"Drain the swamp" was a favorite chant during President Donald Trump's campaign, and it looks like he's kept his promise at the office of Veterans Affairs.
A new report says more than 500 employees have been fired at the agency, and another 200 have been suspended.
The Daily Caller reported on statistics released by the department because of Veterans Affairs Secretary David Shulkin as a part of their commitment to transparency.
"Those disciplined include 22 senior leaders, more than 70 nurses, 14 police officers, and 25 physicians," it was reported.
Trump repeated the promise constantly during his campaign that he would fix the scandalous reports from the Veterans Affairs offices. In July during his presidential campaign last year, then-candidate Trump promised “never again will we allow any veteran to suffer or die waiting for care.”

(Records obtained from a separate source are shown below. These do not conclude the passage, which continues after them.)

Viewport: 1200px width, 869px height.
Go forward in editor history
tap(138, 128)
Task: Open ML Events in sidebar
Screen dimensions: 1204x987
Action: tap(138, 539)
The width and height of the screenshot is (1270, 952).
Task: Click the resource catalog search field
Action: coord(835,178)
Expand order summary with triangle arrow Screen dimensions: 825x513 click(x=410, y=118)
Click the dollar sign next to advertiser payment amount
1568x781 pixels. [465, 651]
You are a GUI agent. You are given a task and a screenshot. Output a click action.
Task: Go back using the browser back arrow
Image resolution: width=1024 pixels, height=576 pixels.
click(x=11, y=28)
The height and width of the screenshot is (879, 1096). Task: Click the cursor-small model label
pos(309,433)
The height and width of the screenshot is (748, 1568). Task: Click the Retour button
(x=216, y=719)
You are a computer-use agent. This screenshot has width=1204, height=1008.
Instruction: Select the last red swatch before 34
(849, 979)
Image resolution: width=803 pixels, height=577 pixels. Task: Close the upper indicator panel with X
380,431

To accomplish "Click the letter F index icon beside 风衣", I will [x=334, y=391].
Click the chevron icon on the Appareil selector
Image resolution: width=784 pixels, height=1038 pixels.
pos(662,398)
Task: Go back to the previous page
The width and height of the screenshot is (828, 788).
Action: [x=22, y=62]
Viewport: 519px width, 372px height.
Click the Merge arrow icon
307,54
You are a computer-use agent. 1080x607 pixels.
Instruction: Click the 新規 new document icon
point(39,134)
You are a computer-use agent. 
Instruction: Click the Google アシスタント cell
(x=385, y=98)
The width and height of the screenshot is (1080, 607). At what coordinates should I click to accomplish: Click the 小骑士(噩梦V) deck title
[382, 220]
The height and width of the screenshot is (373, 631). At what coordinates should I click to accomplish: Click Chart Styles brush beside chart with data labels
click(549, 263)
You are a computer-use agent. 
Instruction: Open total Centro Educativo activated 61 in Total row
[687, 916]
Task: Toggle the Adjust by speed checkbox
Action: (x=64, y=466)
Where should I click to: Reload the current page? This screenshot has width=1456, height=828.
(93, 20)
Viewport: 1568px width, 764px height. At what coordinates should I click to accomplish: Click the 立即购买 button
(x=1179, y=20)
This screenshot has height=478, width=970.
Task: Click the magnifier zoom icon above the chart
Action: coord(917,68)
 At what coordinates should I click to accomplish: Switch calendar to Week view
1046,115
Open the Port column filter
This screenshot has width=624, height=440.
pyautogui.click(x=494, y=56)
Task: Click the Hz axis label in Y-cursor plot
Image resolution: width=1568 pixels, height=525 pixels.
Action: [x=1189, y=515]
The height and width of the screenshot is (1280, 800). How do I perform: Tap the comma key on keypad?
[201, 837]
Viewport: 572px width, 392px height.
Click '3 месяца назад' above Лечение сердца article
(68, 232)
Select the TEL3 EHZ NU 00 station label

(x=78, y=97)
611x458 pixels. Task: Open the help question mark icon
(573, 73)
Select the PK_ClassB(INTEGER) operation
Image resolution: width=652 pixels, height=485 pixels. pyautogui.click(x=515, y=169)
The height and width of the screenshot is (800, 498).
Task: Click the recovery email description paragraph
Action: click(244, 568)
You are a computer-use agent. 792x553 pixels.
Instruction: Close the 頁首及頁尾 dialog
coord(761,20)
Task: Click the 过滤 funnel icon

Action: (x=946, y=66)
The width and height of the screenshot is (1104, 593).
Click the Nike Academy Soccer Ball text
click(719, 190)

Trump said that the country would “take care of our veterans like they’ve never been taken care of before,” adding, “we will pick up the bill … it’ll cost us less money and the care will be amazing.”
While some VA offices provide admirable care to our military, others have been crippled with inefficiency and incompetence to such a degree that they've been accused of causing deaths among those seeking health care.
In August, a veteran killed himself in the parking lot of a Veterans hospital in Long Island after being turned away for the help he was seeking. The 76-year-old went back to his car and shot himself.
According to another report in February, veterans seeking help on a crisis hotline were sent to voicemail for lack of resources. The calls were never returned.
In January, a VA official was arrested and charged with sexually assaulting a patient in Tomah, Wisconsin. The mental health employee faced seven charges of taking advantage of a vulnerable patient/veteran.
Conservative critics of the Veterans Affairs office have advocated for a free-market-based solution where those veterans seeking medical help would be given a voucher to arrange for their own health care instead of having to be funneled into the government-provided care. Shulkin has indicated that he wants to seek private industry solutions to the problems plaguing the care the government provides to veterans.